Notes From the Underground


It reads like the descent into the nine circles of hell in Dante’s Inferno. Actually, it may be more harrowing. It’s a day in the life of the New York City subway told in narrative form.
There are hundreds of co-authors. They chronicle the subterranean torments they endure. And their work is as searing and visceral as any Florentine poet’s epic of sinful and wicked ways.
The medium? Twitter, of course. The handle? @NYCTSubway. The date? June 15, one day after Mayor Bill de Blasio left his SUV cocoon and ventured into the subway system for the first time in two months.
The methodology? Simple: We read roughly 375 tweets covering the 24-hour period. Half were posted by anguished straphangers, half by unruffled MTA staffers who gamely minimized the horrors, offering rote reassurances that “supervision” had been notified.
“The downtown 6/uptown BDFM elevator 329 at Broadway/Lafayette has a puddle of urine inside,” wrote @OneHotProcessor, whose real name is Sara Tabor, sled hockey player and novice ukuleleist.
The boilerplate response from @NYCTSubway: “Thanks for bringing this to our attention, supervision has been made aware.”
Five miles away, @CiaranGBoyle – “husband, father, American” – was encountering a grotesquerie of his own, tweeting, “Can someone power wash/clean the 110th st station 2&3 train, it’s always filthy and stinks of excrement.”
“Regrets for any unpleasant conditions, we’ve made supervision aware of this matter,” the MTA wrote back.
Meanwhile, a Q/B escalator was out all day, and as @NateFeder, the handle for a product manager and CPA, posted, “That’s 100+ steps for a non-able person to walk up. When will it be fixed?”
A reasonable question. No reasonable answer. Only “regrets for any inconvenience.” Scant comfort for a rider with a disability. But happily, “supervision” is “aware of this matter.”
“Hey @MTA/@NYCTSubway. Nb 6, car 1675 leaving 33rd st. NO AC. Adults, children and babies SWEATING in here. How can we remedy?” wrote @Chef¬_Gregorio.
The MTA offered no remedy, just “regrets” for the unpleasantness, a “thank you” for the report, and yes, “supervision” knows all about it.
It goes on and on: “What fresh hell is ‘BIE’ and why is it causing a 10-minute trip to take five times that long?” posted @mrb370, aka Maria Rocha-Buschel (also a contributor to this paper).
While BIE is a potentially grave condition, the MTA tweet was positively cheery. “Hi, that stands for Brakes in Emergency, meaning the train’s brakes were activated,” the post said.

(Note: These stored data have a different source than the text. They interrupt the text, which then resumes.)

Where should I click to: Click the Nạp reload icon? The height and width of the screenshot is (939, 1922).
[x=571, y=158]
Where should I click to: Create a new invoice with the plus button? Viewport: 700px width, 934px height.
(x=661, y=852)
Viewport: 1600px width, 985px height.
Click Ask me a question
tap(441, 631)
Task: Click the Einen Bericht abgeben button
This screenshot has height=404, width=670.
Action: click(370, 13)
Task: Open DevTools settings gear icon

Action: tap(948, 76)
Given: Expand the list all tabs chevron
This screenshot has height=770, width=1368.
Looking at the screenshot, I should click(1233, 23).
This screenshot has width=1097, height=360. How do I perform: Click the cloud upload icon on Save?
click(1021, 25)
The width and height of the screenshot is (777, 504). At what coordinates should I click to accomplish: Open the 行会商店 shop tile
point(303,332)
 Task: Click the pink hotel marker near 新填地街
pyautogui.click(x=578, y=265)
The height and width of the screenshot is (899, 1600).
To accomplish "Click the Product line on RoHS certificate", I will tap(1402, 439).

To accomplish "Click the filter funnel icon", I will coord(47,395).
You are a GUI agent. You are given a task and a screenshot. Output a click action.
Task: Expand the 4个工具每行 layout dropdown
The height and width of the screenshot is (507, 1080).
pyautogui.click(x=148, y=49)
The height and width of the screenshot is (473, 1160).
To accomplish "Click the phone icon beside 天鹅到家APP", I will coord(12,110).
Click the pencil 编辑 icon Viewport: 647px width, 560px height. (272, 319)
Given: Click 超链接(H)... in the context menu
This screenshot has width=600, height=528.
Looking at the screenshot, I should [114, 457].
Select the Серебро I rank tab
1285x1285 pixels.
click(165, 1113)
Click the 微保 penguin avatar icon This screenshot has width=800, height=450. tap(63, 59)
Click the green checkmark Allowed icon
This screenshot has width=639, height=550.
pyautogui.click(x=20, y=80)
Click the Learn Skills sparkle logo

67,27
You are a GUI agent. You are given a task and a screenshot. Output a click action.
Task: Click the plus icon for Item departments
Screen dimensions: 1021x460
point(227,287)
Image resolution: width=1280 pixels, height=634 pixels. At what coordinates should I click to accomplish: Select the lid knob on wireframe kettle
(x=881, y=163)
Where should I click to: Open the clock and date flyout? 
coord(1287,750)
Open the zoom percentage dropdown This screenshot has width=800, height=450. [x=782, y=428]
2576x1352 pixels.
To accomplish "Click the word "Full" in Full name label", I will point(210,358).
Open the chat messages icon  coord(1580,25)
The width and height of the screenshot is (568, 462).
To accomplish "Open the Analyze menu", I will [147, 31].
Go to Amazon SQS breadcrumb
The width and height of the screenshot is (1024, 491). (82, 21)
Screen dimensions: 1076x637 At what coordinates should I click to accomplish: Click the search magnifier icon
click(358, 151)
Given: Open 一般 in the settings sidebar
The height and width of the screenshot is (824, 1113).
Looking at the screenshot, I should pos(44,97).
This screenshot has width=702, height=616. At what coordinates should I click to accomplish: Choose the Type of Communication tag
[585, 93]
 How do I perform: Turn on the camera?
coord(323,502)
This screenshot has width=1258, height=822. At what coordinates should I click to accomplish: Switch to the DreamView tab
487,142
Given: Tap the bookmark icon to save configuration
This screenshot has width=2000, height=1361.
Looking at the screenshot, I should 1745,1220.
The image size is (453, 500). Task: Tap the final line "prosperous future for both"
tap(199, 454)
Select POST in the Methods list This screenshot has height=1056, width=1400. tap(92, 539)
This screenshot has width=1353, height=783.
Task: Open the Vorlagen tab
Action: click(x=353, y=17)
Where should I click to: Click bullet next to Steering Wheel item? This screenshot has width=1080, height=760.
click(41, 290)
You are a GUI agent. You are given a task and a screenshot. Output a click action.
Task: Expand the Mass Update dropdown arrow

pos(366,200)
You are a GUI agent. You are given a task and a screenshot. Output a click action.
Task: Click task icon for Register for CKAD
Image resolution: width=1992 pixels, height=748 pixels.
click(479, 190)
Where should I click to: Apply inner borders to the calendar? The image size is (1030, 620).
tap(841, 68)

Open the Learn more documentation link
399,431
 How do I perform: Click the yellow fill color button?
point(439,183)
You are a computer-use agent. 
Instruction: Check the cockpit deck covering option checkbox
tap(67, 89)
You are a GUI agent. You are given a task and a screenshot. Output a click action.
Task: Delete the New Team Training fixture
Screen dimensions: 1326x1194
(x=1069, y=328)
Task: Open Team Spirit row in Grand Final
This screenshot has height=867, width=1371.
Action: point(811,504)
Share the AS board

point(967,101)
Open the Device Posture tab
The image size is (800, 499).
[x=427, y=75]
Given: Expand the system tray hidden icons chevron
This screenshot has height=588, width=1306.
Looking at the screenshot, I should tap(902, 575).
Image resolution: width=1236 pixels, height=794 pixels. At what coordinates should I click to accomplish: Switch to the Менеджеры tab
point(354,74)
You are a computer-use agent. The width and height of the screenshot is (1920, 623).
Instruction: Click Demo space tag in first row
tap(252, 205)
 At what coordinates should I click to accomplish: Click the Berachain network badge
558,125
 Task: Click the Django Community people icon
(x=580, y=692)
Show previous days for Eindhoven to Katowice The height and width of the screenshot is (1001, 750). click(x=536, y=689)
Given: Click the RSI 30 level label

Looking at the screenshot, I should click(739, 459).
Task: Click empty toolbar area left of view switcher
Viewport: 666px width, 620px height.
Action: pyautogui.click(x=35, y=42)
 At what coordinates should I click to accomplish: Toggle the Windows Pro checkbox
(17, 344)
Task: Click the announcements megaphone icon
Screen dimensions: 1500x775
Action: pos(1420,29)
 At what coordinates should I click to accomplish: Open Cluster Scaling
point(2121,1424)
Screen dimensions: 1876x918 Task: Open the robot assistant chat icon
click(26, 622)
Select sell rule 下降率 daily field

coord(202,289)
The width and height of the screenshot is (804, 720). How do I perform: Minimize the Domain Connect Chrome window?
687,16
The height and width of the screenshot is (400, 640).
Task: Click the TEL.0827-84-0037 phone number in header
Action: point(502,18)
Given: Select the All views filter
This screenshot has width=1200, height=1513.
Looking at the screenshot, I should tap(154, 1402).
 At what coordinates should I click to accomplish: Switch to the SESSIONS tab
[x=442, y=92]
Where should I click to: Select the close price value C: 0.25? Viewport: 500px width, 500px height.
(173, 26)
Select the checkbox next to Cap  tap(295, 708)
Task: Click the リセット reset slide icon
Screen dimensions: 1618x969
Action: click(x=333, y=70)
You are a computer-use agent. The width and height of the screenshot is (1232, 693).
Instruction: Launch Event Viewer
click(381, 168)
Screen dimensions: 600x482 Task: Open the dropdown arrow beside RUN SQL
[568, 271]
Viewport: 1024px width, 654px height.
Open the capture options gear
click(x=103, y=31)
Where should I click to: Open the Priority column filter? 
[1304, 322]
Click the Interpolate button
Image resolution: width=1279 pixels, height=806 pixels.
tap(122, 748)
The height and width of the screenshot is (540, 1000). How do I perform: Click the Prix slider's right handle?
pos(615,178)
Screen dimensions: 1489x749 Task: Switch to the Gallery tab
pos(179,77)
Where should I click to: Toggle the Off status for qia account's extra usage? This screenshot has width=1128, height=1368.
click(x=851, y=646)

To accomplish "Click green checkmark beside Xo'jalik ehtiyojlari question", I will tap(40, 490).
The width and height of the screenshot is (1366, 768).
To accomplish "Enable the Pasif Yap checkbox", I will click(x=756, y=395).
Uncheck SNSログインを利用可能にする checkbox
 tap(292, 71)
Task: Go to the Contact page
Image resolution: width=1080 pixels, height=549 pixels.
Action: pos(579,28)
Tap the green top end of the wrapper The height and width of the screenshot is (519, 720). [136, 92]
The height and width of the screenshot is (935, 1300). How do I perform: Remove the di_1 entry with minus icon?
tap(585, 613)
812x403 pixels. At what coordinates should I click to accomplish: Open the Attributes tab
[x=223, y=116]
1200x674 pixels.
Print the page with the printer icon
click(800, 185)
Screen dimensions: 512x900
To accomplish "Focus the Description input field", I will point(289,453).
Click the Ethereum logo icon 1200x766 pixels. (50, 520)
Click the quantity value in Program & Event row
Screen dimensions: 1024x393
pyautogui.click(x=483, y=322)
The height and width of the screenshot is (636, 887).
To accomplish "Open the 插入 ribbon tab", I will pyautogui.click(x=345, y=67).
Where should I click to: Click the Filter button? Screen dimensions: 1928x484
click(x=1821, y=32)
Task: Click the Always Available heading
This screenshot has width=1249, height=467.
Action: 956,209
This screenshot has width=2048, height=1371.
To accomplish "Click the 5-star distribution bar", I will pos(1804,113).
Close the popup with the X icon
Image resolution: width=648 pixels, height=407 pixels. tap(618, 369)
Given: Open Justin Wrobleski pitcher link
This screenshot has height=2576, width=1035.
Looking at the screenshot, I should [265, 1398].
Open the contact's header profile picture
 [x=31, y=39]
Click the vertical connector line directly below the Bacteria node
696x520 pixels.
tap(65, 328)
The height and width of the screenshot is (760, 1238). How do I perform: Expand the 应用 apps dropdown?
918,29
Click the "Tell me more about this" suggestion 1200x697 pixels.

The dispatches from the underground should be required reading for Governor Andrew Cuomo, who disingenuously claimed he “doesn’t “control” the MTA. In fact, he names six of its 14 board members, more than anyone else, and exercises control by handpicking a chairman and CEO, both serving at his sufferance.
They should also be propped up on an exercise bike in a Brooklyn gym for perusal by de Blasio, who sanctimoniously said it would be “cheap symbolism” to fight global warming by forsaking his chauffeured convoy and taking public transit to his Park Slope workouts. Not much empathy there.
Surely by now Cuomo and de Blasio have heard that the MTA-macro-misery index has never been higher, and that 70,000-plus delays afflict the system each month, a mega-leap from 28,000 in 2012.
Maybe, they’ve even learned that a typical subway car now breaks down every 120,000 miles. Five years ago, it was 200,000 miles.
But there’s also a micro-misery index told in the tweets. It, too, is unconscionably high. A governor who doesn’t understand that betrays his constituents. A mayor who can’t feel the pain of his flock disrespects it. A spat between the two harms everyone else.
What follows are seven simple questions to which @NYCTSubway provided zero satisfactory answers. Can Cuomo and de Blasio do better?
“Since when does the MTA care about schedules in the first place?” asked @JaimieDeth.
Inquired @LadyOfSpain17, “Whereeeee is the uptown B/D at 7th Ave and why do I pay you people to get me nowhere at all?”
Posted @urbanutopist, “Waiting time between A trains: 20 mins. 100s of people waiting! What’s up with your unacceptable service?”
“Wouldn’t you know it, it’s hotter on r train car 5632 than it is outside. Seriously, why can’t these trains use AC?” queried @dpittelli.
Asked @Morton411, “Do R trains just disappear in the tunnel? Is there a Bermuda Triangle underground we don’t know about? #wehateyou.”
“What the heck did the conductor of my Manhattan-bound F train just say?” demanded @sanspoint.
The final outraged tweet goes to @jonauyeung, who in a fragment of a word summed up what everybody else was driving at: “wtf?????”
That of course is the ultimate question for Cuomo and de Blasio. Is supervision really aware?